== DATA ==

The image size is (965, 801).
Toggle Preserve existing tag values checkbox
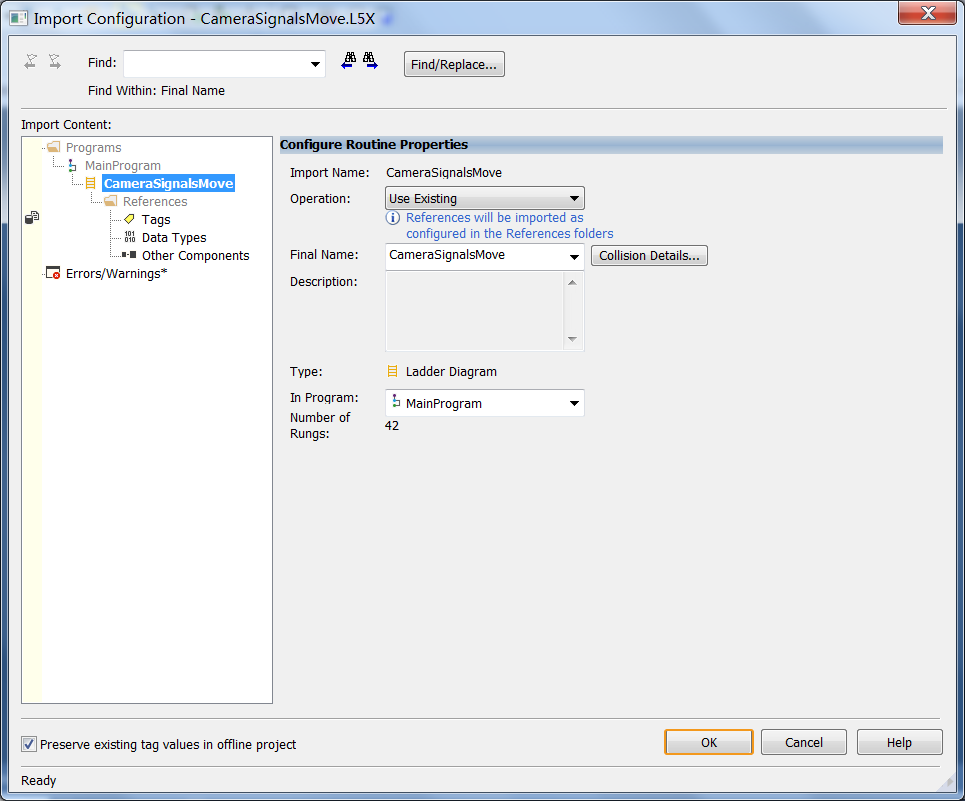coord(29,743)
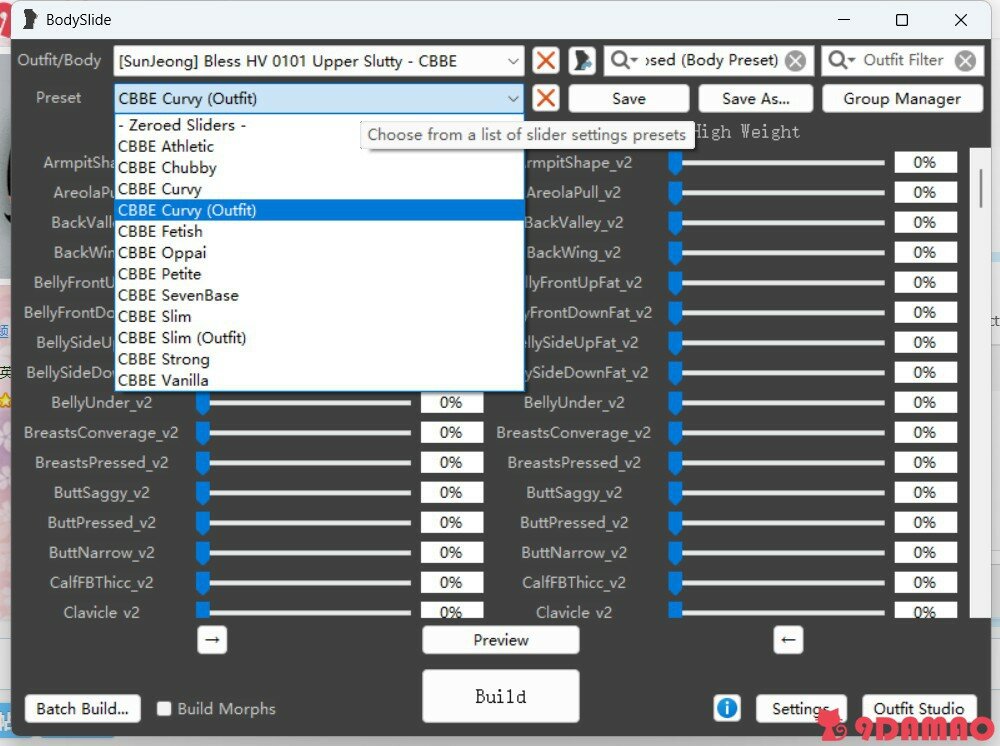Click the right arrow copy-sliders button
The image size is (1000, 746).
pos(212,640)
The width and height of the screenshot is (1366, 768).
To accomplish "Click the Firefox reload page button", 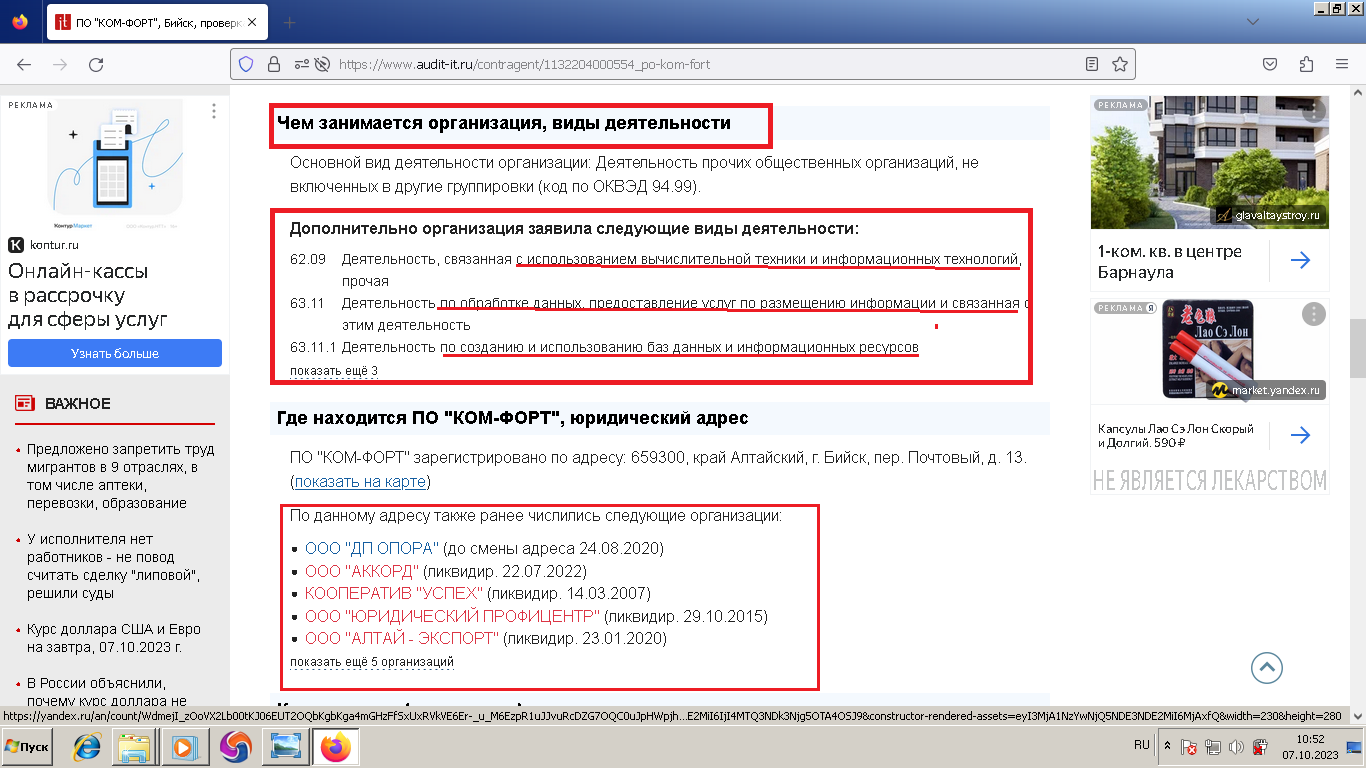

===

TASK DESCRIPTION:
What you print must be exactly the lines from the one containing "The width and" through the last line of the material, and no pictures.

TASK SOLUTION:
The width and height of the screenshot is (1366, 768).
To accomplish "Click the Firefox reload page button", 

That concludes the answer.